WHAT YOU NEED TO DO = Transcribe exactly the entries from the "Where should I" line to the end, both included, minus pictures.

+++

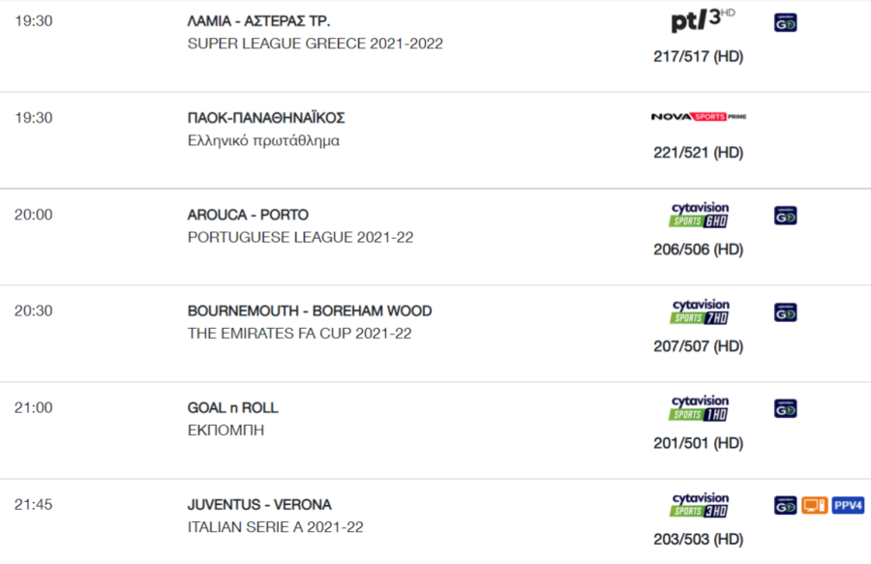Image resolution: width=871 pixels, height=564 pixels.
Task: Click the ΛΑΜΙΑ - ΑΣΤΕΡΑΣ ΤΡ. match title
Action: click(258, 21)
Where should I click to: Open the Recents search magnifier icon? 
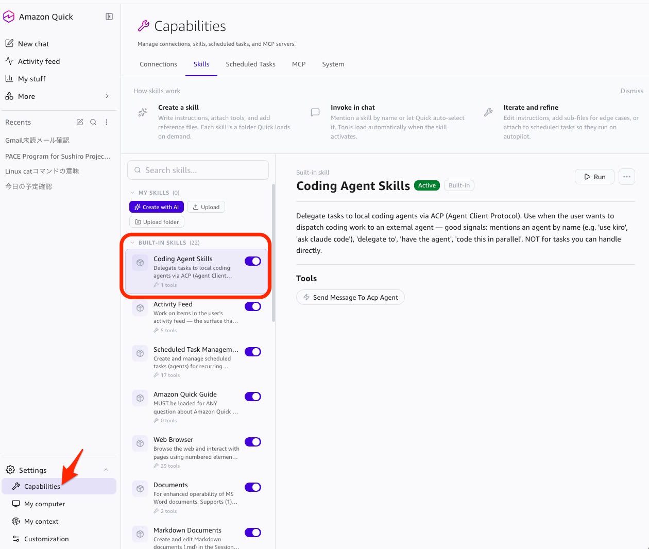(93, 122)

+++

COMPLETED TASK =
Where should I click to: Open the Recents search magnifier icon? 
(93, 122)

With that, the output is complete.